Non corre un tale rischio l'autore di questo libro, che contiene, accanto a una raccolta di poesie, alcune prose che coerentemente concludono un vero e proprio percorso di "maturazione segreta". Lo spiega benissimo lo stesso Banchini, introducendo le poesie, con parole che nascono da un atteggiamento che è nello stesso tempo psicologico ed etico: "L'attesa è vigile inquietudine, apertura trepida a tutte le possibilità, a tutte le realtà, salita verso il momento della scelta, sguardo rivolto a ciò che ancora non si vede".

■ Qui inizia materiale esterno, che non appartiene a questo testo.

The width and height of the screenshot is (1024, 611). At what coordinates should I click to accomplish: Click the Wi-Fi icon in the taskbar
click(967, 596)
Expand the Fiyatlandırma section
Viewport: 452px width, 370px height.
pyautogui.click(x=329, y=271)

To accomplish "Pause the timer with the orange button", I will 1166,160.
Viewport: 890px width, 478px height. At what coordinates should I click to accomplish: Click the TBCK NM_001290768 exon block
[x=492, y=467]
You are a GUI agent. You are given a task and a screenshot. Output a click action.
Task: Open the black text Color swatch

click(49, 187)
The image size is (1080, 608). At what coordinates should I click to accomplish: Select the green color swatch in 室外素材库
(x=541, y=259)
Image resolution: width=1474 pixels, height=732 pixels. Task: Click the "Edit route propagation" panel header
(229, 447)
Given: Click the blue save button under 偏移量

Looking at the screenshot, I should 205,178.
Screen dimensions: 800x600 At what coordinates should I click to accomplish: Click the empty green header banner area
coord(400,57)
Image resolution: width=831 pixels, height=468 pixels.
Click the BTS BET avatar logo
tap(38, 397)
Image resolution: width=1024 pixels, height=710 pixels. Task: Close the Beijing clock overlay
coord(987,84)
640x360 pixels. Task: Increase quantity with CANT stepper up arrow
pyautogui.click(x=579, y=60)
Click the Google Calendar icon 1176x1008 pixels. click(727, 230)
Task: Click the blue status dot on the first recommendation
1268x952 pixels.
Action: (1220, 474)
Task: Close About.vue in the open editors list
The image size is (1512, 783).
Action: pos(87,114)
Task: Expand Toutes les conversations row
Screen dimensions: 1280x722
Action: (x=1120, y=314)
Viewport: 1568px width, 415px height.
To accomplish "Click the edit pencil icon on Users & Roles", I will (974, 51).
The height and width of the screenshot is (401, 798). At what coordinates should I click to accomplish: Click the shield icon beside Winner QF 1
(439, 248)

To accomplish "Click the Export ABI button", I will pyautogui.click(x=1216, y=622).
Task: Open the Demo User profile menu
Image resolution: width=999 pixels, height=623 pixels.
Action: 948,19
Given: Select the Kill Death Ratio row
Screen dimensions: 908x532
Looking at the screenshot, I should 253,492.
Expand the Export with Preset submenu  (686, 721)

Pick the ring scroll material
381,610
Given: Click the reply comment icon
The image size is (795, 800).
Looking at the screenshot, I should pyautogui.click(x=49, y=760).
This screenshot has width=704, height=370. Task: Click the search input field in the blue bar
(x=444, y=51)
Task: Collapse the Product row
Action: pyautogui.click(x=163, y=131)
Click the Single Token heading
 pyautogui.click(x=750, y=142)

Siamo dunque alle prese con un'attesa senza rinuncia, torse persino senza paura. Un'attesa attiva'? Sappiamo che la poesia si nutre di paradossi e che cerca rischiosamente l'ossimoro, vera e propria sonda per "ciò che ancora non si vede". Ma qui conta di più l'aver trovato uno stile di scrittura denso e maturo per raccontare il tentativo-riuscito-di testimoniare, ben oltre le riflessioni e gli umori di un'autobiografia, un umanesimo vissuto senza nostalgie e senza troppo disincanto. Alla fine sono le scelte del presente ad imporsi. Anche uno scrittore deve fare i conti con questo, a suo modo: "Mi compongo il mio giorno, invento un gioco".